Archive: Unicode string in binary file


Unicode string in binary file
Hello,
A while ago I built an installer that appended a string of data at the end of the uninstaller file. Something like this:

CUSTDATA:C:\Gallery;1;1033;TIG;0;07022013010946;TN;0;0

It worked fine, but lately I've been thinking about the string. Shouldn't it be converted to unicode, in a unicode installer/uninstaller?

It would make sense, in my view, to convert the string to UTF-8. The problem with UTF-8 is the uninstaller file, that seems to be ansi.

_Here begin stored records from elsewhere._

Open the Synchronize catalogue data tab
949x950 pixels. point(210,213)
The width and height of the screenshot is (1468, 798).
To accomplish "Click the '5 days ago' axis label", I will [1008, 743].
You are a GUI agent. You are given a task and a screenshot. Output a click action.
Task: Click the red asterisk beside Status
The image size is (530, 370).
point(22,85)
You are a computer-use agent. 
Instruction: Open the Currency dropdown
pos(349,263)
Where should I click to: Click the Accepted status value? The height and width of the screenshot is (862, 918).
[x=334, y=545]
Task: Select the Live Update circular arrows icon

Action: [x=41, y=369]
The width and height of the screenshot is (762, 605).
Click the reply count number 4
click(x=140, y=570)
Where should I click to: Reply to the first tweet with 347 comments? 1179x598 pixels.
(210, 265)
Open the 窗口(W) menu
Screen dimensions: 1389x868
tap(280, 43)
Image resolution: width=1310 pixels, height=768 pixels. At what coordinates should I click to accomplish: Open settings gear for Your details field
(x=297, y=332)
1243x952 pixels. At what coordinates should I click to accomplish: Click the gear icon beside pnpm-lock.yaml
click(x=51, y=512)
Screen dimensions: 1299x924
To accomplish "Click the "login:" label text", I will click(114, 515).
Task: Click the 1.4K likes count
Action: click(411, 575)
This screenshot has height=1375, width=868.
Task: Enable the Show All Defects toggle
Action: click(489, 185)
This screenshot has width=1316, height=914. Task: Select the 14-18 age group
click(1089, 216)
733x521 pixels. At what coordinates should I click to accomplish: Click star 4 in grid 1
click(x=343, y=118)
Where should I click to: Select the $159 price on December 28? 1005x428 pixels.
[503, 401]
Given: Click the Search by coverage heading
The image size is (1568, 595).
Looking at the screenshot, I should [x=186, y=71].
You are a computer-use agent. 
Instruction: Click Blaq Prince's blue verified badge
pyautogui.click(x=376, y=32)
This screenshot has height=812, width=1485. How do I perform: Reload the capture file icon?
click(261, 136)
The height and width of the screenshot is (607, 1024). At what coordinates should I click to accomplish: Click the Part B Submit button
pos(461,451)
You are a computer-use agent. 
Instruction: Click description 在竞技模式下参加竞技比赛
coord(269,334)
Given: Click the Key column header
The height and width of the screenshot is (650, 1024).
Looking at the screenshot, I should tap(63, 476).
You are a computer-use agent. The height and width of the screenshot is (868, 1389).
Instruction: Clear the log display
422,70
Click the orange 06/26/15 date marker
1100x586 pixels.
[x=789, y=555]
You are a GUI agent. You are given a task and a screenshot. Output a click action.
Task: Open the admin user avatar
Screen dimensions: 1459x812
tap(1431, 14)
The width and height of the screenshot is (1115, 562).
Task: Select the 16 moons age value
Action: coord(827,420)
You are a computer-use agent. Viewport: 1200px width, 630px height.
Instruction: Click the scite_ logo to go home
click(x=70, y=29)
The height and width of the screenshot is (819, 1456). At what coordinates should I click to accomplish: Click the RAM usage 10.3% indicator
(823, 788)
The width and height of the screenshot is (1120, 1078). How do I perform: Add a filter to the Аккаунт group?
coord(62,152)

I wonder if there's a way around this. My main worry is that the path data might contain non-Latin-A characters.

Any suggestions would be welcome.

So far I've only tried manually editing text in the uninstaller. Maybe the file can be saved as unicode. Is that possible or advisable or a deadend?

String conversion could be a deadend also when it comes to reading the data for parsing. I'm unsure how FileRead handles UTF-8 in a binary file.

Can anyone help?

Thanks.


The Unicode fork of NSIS has FileWriteUTF16LE and FileReadUTF16LE. That can solve your situation. The official version of NSIS can only hold ANSI strings (not necessarily latin, but the current codepage), so conversion might not work out.


FileWriteUTF16LE is useful for writing the custom string to a UTF-16 file.

I'm just wondering if the user's codepage would convert the custom data string to that system's codepage and would it be safe to write to the uninstaller file.

The codepage converts Latin1 to, for instance Japanese, if the installer is non-unicode. Unicode, in practice, means that Latin1 characters are unchanged. In Japanese 'C:\Gallery' is still 'C:\Gallery', because unicode symbols are in use. If I install with unicode and write 'C:\Gallery' to my data string, the file that I write to must be a unicode file, or else the codepage will convert the string.

It kind of begs the question if 'C:\Gallery' is a valid path in Japanese. I really don't know. I have never worked on a Japanese version of Windows. I'd like to.